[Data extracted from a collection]
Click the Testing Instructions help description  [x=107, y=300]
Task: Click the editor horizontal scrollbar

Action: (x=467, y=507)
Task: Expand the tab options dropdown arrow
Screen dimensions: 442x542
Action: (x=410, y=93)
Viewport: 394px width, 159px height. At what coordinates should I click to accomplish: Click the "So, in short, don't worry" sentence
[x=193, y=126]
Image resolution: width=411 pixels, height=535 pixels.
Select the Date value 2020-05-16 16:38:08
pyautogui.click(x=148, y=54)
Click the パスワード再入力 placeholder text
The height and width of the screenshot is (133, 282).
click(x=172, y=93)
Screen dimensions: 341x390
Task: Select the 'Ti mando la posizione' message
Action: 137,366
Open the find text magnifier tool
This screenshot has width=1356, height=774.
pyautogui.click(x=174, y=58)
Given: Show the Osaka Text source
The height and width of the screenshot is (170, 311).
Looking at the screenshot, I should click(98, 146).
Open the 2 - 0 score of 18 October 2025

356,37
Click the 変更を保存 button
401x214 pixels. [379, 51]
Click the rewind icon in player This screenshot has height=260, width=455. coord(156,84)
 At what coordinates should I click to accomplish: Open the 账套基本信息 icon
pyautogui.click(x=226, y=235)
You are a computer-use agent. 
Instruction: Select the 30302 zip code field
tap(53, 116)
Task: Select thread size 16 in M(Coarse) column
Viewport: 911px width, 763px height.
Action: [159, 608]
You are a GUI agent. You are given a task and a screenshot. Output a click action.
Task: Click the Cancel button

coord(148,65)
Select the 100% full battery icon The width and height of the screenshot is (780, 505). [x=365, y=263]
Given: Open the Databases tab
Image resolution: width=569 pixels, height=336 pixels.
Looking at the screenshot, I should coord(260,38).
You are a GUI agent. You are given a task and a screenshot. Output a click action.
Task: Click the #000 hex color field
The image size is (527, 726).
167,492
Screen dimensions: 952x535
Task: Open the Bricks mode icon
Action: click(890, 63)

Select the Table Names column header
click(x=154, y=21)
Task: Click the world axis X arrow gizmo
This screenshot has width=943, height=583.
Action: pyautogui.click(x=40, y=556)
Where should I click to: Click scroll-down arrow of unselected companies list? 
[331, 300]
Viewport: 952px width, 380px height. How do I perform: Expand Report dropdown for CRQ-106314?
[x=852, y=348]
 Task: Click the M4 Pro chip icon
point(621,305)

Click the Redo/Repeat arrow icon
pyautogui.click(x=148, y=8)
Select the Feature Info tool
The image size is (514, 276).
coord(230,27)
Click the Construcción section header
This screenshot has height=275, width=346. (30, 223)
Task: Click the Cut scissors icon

**Your goal**
The lines above are to be retyped exactly, with none omitted.

**Answer to the problem**
Click the Testing Instructions help description  [x=107, y=300]
Task: Click the editor horizontal scrollbar

Action: (x=467, y=507)
Task: Expand the tab options dropdown arrow
Screen dimensions: 442x542
Action: (x=410, y=93)
Viewport: 394px width, 159px height. At what coordinates should I click to accomplish: Click the "So, in short, don't worry" sentence
[x=193, y=126]
Image resolution: width=411 pixels, height=535 pixels.
Select the Date value 2020-05-16 16:38:08
pyautogui.click(x=148, y=54)
Click the パスワード再入力 placeholder text
The height and width of the screenshot is (133, 282).
click(x=172, y=93)
Screen dimensions: 341x390
Task: Select the 'Ti mando la posizione' message
Action: 137,366
Open the find text magnifier tool
This screenshot has width=1356, height=774.
pyautogui.click(x=174, y=58)
Given: Show the Osaka Text source
The height and width of the screenshot is (170, 311).
Looking at the screenshot, I should click(98, 146).
Open the 2 - 0 score of 18 October 2025

356,37
Click the 変更を保存 button
401x214 pixels. [379, 51]
Click the rewind icon in player This screenshot has height=260, width=455. coord(156,84)
 At what coordinates should I click to accomplish: Open the 账套基本信息 icon
pyautogui.click(x=226, y=235)
You are a computer-use agent. 
Instruction: Select the 30302 zip code field
tap(53, 116)
Task: Select thread size 16 in M(Coarse) column
Viewport: 911px width, 763px height.
Action: [159, 608]
You are a GUI agent. You are given a task and a screenshot. Output a click action.
Task: Click the Cancel button

coord(148,65)
Select the 100% full battery icon The width and height of the screenshot is (780, 505). [x=365, y=263]
Given: Open the Databases tab
Image resolution: width=569 pixels, height=336 pixels.
Looking at the screenshot, I should coord(260,38).
You are a GUI agent. You are given a task and a screenshot. Output a click action.
Task: Click the #000 hex color field
The image size is (527, 726).
167,492
Screen dimensions: 952x535
Task: Open the Bricks mode icon
Action: click(890, 63)

Select the Table Names column header
click(x=154, y=21)
Task: Click the world axis X arrow gizmo
This screenshot has width=943, height=583.
Action: pyautogui.click(x=40, y=556)
Where should I click to: Click scroll-down arrow of unselected companies list? 
[331, 300]
Viewport: 952px width, 380px height. How do I perform: Expand Report dropdown for CRQ-106314?
[x=852, y=348]
 Task: Click the M4 Pro chip icon
point(621,305)

Click the Redo/Repeat arrow icon
pyautogui.click(x=148, y=8)
Select the Feature Info tool
The image size is (514, 276).
coord(230,27)
Click the Construcción section header
This screenshot has height=275, width=346. (30, 223)
Task: Click the Cut scissors icon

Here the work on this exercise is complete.